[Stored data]
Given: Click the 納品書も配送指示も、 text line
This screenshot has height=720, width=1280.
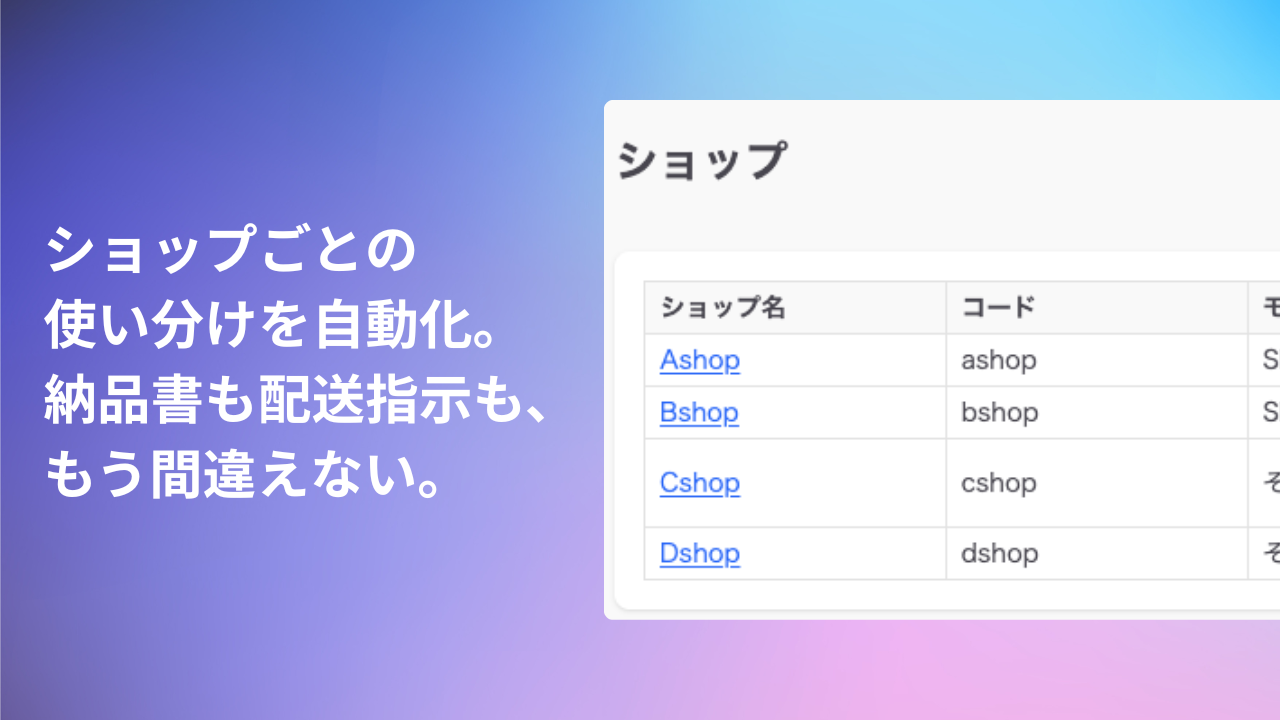Looking at the screenshot, I should [296, 403].
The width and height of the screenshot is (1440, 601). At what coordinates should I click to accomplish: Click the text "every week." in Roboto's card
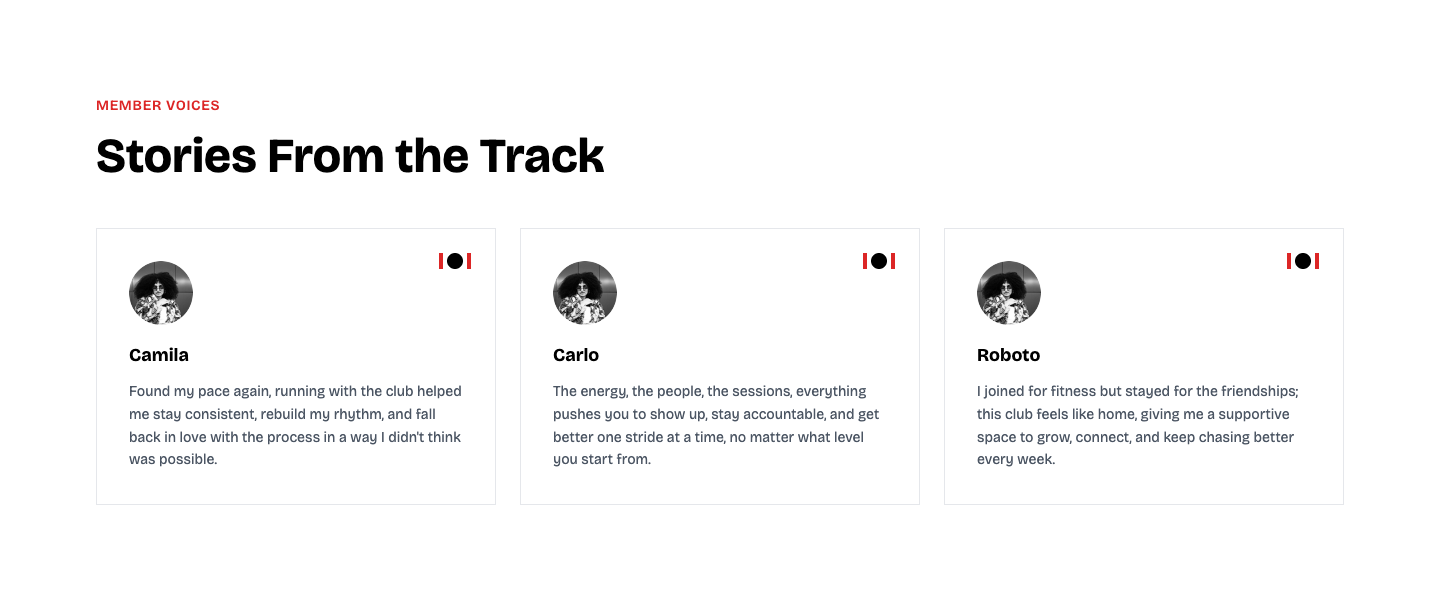[x=1016, y=460]
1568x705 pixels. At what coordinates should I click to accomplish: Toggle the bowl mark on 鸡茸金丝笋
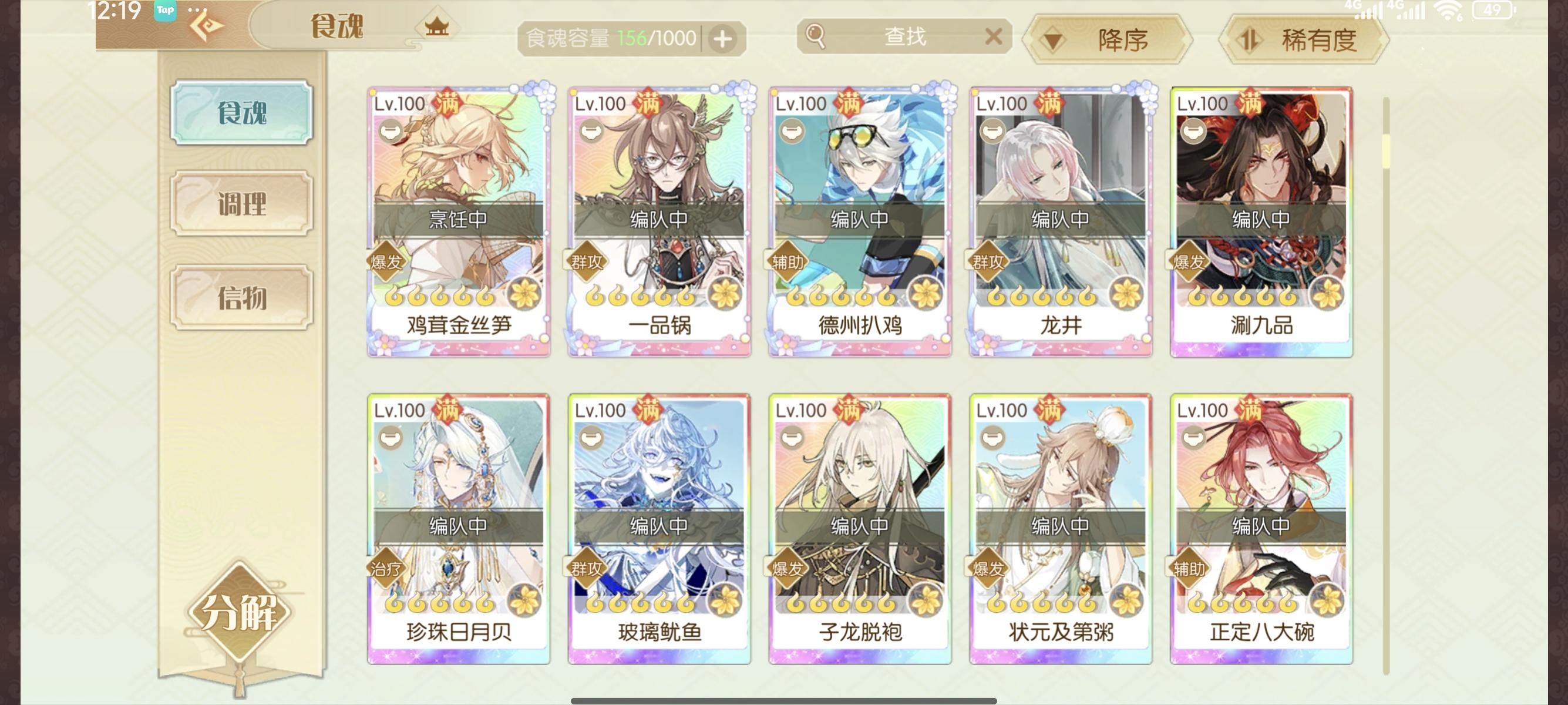391,130
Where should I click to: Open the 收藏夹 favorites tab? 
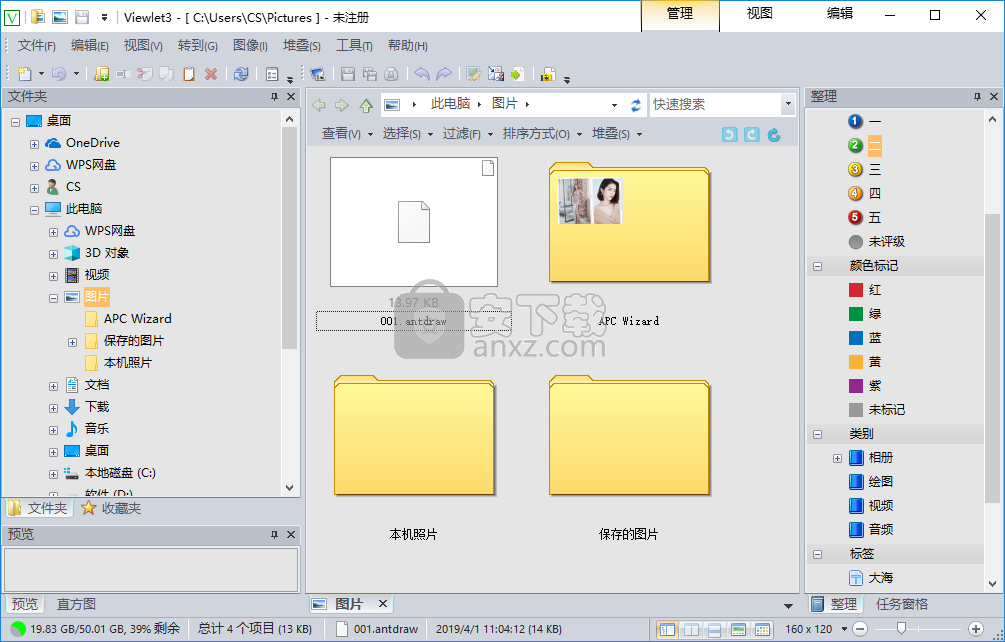point(111,508)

• [Action item]:
Please reproduce every record exactly as written, excluding the pictures.

• [Reply]:
Given: Click the 納品書も配送指示も、 text line
This screenshot has height=720, width=1280.
Looking at the screenshot, I should [296, 403].
The width and height of the screenshot is (1440, 601). At what coordinates should I click to accomplish: Click the text "every week." in Roboto's card
[x=1016, y=460]
1568x705 pixels. At what coordinates should I click to accomplish: Toggle the bowl mark on 鸡茸金丝笋
391,130
Where should I click to: Open the 收藏夹 favorites tab? 
point(111,508)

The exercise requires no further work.